Ты, конечно, слыхал про Кронштадтский мятеж? Наша история бает: кронштадтские матросы взбунтовались-де против Революции, посягнули на молодую Республику Советов. Именем Революции было приказано мятежников уничтожить... Тогда я не сомневался в правильности приказа Ленина. Мы, красногвардейцы, мятеж подавили, мятежников истребили... В том кровавом побоище были убиты все восставшие, начисто, все до единого, и совесть меня тогда не грызла: мол, не поднимай, контра, руку на революцию... Много позже, когда довелось-таки узнать правду, горько раскаялся... Ох, и стыдно было мне и за Ленина, и за себя, Григория Зарудного. И черепа сносил, и штыком порол... А знаешь, чего кронштадтцы требовали? Настоящей народной власти, не липовой, не под большевистским диктатом, какая она есть и сейчас... Вот тебе частичный ответ на твой вопрос: откуда они - несправедливость и жестокость? Значит, оттуда.
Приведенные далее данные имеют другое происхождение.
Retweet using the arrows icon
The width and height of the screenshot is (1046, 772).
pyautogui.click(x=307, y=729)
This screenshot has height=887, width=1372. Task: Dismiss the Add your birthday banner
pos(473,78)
Зарудный тяжело поднялся с кресла, подошел к книжному шкафу, достал альбом в плотном зеленом переплете.
– Здесь я собрал фотографии за многие годы, вот гляди, - он указал на фотокарточку, пожелтевшую от времени, с которой смотрел снятый во весь рост военный: рослый, плечистый молодой мужчина с красивыми темными глазами, копной черных волос.
– Узнаешь? Это я двадцать три года назад, в самом начале службы в ЧК. Гляди, каким был орлом! Когда организовали ЧК, меня, как проверенного боевого товарища, направили туда на оперативную работу... Сколько я тогда перешлепал народу - счету нет! Как же - враги революции! Виноват, не виноват - некогда выяснять! К стенке! Гляжу я теперь на того Григория Зарудного - и не знаю, куда от стыда старые глаза свои прозревшие девать. Мне в ту пору, Ефим, человека было убить - что муху раздавить, а то и проще. Революция требует жертв - о чем еще разговор?! Наганы работали день и ночь, можно сказать до полного накала. Правильно оно, нет ли, - задумываться вроде и не к чему было... Только задуматься все-таки пришлось.
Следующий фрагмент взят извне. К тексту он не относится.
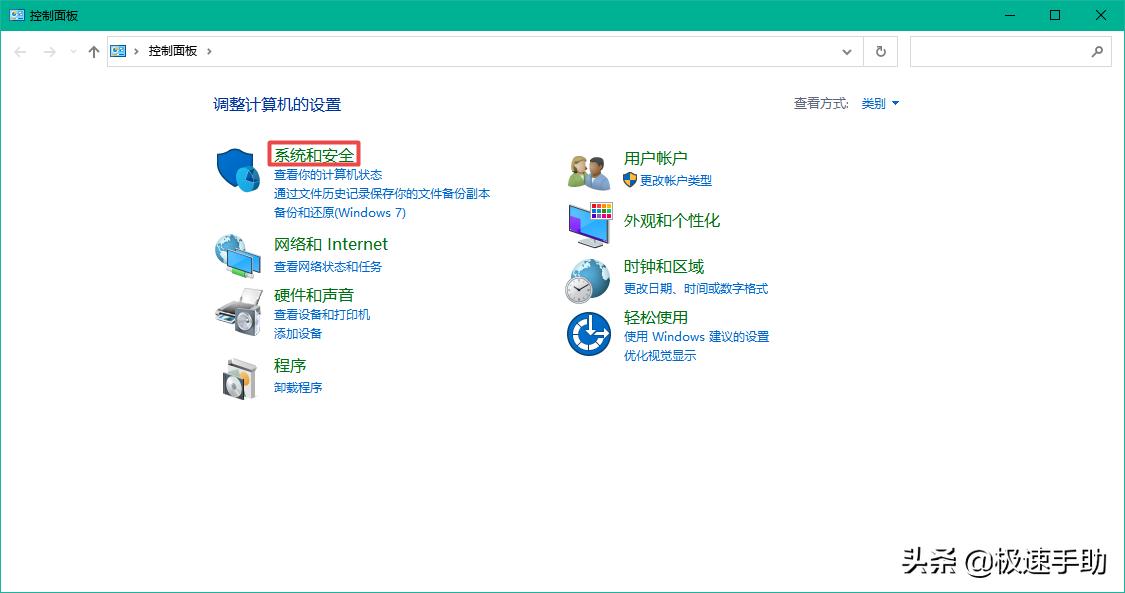Image resolution: width=1125 pixels, height=593 pixels.
Task: Open 外观和个性化 display icon
Action: pos(587,222)
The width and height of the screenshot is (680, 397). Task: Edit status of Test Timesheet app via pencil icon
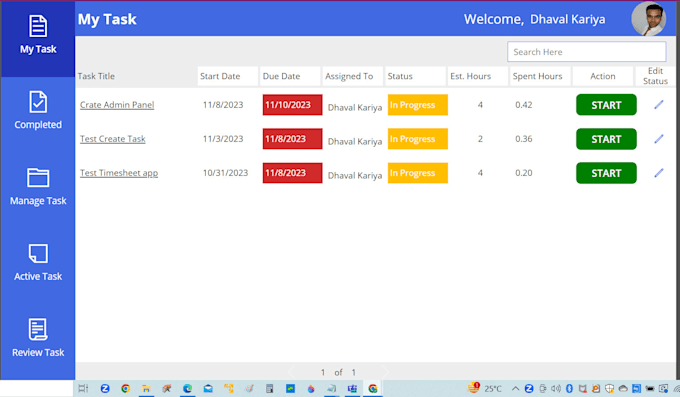click(x=659, y=173)
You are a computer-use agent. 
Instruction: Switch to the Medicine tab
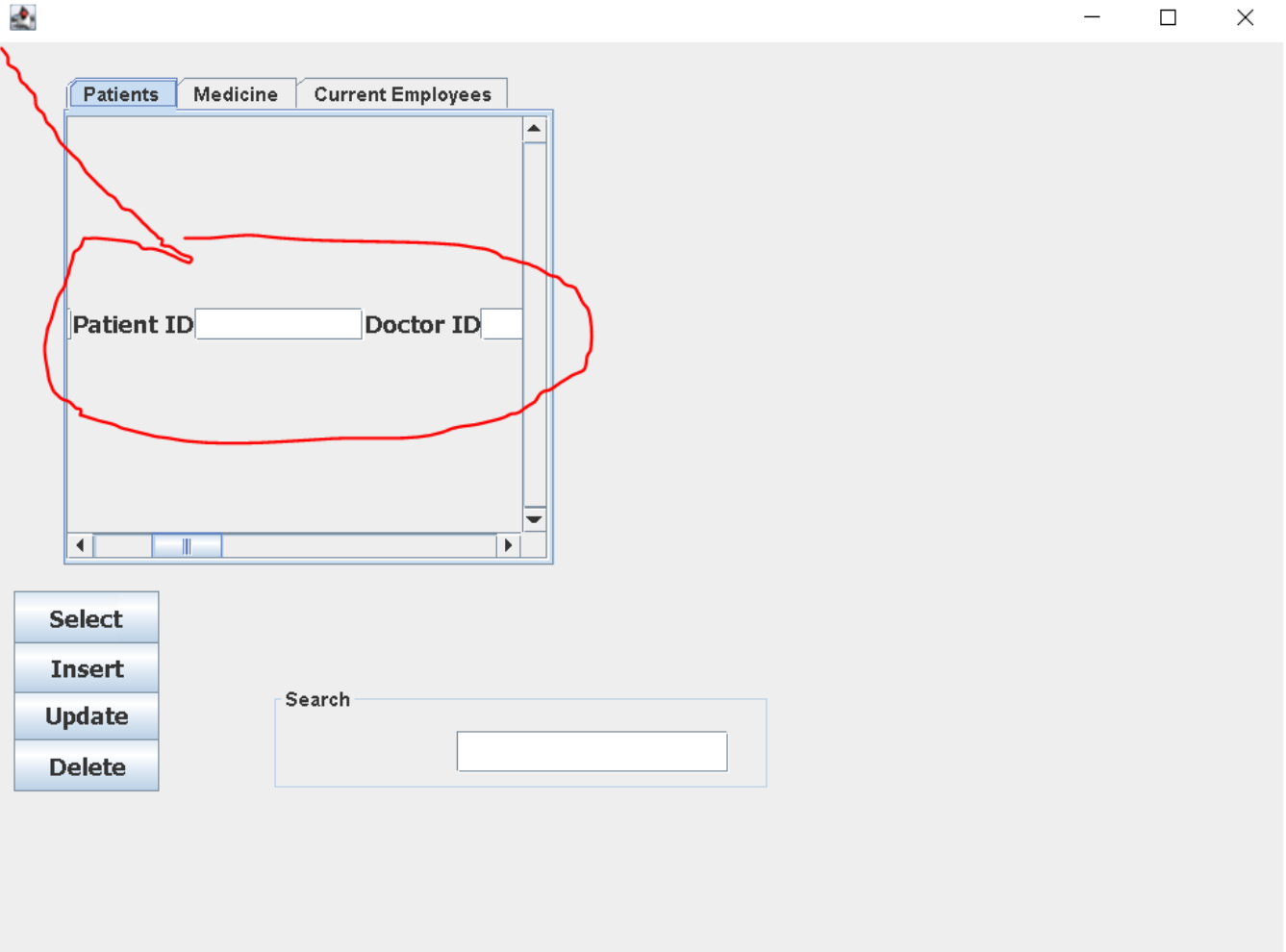pos(237,93)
Зарудный показал Ефиму фотографию: пять бравых чубатых молодцев при наганах, среди них - Зарудный.
— Наша опергруппа. Усатый рядом со мной — Бружас, латыш... Как-то мы получили задание: арестовать братьев Леваневских, Петра и Александра, — членов подпольной контрреволюционной организации. Сколько лет прошло, а я их имена помню. Почему — ты поймешь. Петр - бывший офицер царской армии, Александр — бывший чиновник. Офицер болел туберкулезом и при новой власти нигде не работал. Александр служил в каком-то учреждении. Жили оба с матерью и молоденькой сестрой в небольшом особнячке на Петроградской стороне. Отправились мы за Леваневскими, как водится, около полуночи. Постучали. Женский голос спрашивает: «Кто там?» Отвечаем: «ЧК, открывай!» Открыла девушка лет девятнадцати, спрашивает: «Что вам, господа, угодно?» Мы молча, мимо нее, в дом. Нам навстречу старая женщина, видно наспех одетая, вроде в халате, и тоже: «Что вам угодно?» Бружас к ней: «Где братья Леваневские?» У нее, наверно, от страха голос пропал, шепчет: «Петр тяжело болеет, он в спальне. Александр после работы поехал в Сестрорецк, проведать мою сестру, свою тетю. Там и заночует». Бружас сразу за наган: «Врешь, старая стерва, говори, где спрятался Александр Леваневский? Ну!» Молоденькая заслонила собой мать: «Не имеете права размахивать наганом! Что вам от нас надо?» Бружас отшвырнул ее, а нам скомандовал: «Отыскать врага революции Александра Леваневского! Зарудный, останься при мне!»